The Granger Collection / Cordon Press

A principios del siglo III a.C., Egipto era, con diferencia, el más rico de los diferentes Estados en los que se había dividido el Imperio de Alejandro Magno. Los reyes del país, descendientes de Ptolomeo I, lugarteniente del gran conquistador, disfrutaban de una enorme opulencia gracias a la abundancia de productos agrícolas que recibían de las tierras del Nilo y que exportaban a través del Mediterráneo. Su corte se hallaba en Alejandría, desde donde, rodeados de una élite griega, gobernaban a la gran mayoría de población egipcia.

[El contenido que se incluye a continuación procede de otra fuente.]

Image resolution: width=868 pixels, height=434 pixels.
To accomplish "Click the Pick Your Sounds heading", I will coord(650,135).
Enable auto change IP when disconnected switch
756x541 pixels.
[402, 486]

La ciudad había sido fundada en 331 a.C. por Alejandro Magno, de quien los Ptolomeos se consideraban herederos. Así lo demostraba el hecho de que el cuerpo de Alejandro, al que se veneraba como un dios, estaba en la ciudad, adonde lo había traído Ptolomeo I. Pero los faraones griegos de Egipto no se conformaban con la riqueza; también buscaban prestigio, y uno de los medios para lograrlo era la cultura. 

Fue así como, partir del siglo III a.C., Alejandría se convirtió en el más importante centro cultural griego, desplazando incluso a Atenas. Literatos, científicos y artistas acudían a la corte ptolemaica en busca de libros, maestros o intercambios con otros eruditos, y desde allí el saber de la civilización helénica irradiaba por todo el Mediterráneo e incluso más allá. Los Ptolomeos acogieron a científicos, filósofos o literatos, de los que esperaban que hicieran brillar su nombre por todo el mundo helenístico. Para albergar a estos sabios edificaron el Museo, el «templo de las Musas», situado en el barrio de Bruquión, cerca del mar y no lejos de la tumba de Alejandro y del palacio real. 

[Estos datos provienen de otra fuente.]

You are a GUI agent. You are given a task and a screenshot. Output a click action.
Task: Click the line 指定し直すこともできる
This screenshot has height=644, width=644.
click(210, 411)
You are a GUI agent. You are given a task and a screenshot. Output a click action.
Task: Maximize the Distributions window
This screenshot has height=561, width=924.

Científicos y artistas de las regiones más remotas acudían a la corte ptolemaica en busca de libros, maestros o intercambios con otros eruditos, y desde allí irradiaban el conocimiento helénico por todo el Medterráneo.

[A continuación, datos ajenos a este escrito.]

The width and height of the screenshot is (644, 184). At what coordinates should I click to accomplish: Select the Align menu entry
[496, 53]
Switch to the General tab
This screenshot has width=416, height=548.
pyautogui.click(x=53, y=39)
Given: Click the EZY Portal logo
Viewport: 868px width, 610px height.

Muchos grandes nombres de la historia de la ciencia llevaron a cabo en Alejandría sus principales descubrimientos. Entre ellos destacan el médico Herófilo de Calcedonia, que descubrió el sistema nervioso, o Erasístrato, pionero de la cirugía; los matemáticos Euclides, padre de la geometría, y Apolonio de Perge; los astrónomos Hiparco de Bitinia, que investigó las órbitas de los planetas, y Aristarco de Samos, que elaboró la primera teoría heliocéntrica; o el geógrafo Eratóstenes, a quien se atribuye la primera demostración de que la Tierra es redonda

A la caza de manuscritos 

Al mismo tiempo que atraían a su corte a los sabios más selectos de su época, los reyes de Egipto tomaron otra decisión trascendental: la de reunir las obras científicas y literarias más importantes del mundo conocido y preservarlas. Una tradición atribuye la iniciativa a Demetrio de Falero, político ateniense y discípulo de Aristóteles que acabó exiliado en Alejandría y persuadió a Ptolomeo para que recopilara «los libros de todos los pueblos de la tierra». El objetivo práctico más inmediato era el de proporcionar material de trabajo a los sabios que acudían al Museo, pero también había la voluntad de reunir el saber universal, en todas las disciplinas y de todos los pueblos, y conservarlo para las generaciones futuras. Ése fue, en todo caso, el origen de la mítica Biblioteca de Alejandría.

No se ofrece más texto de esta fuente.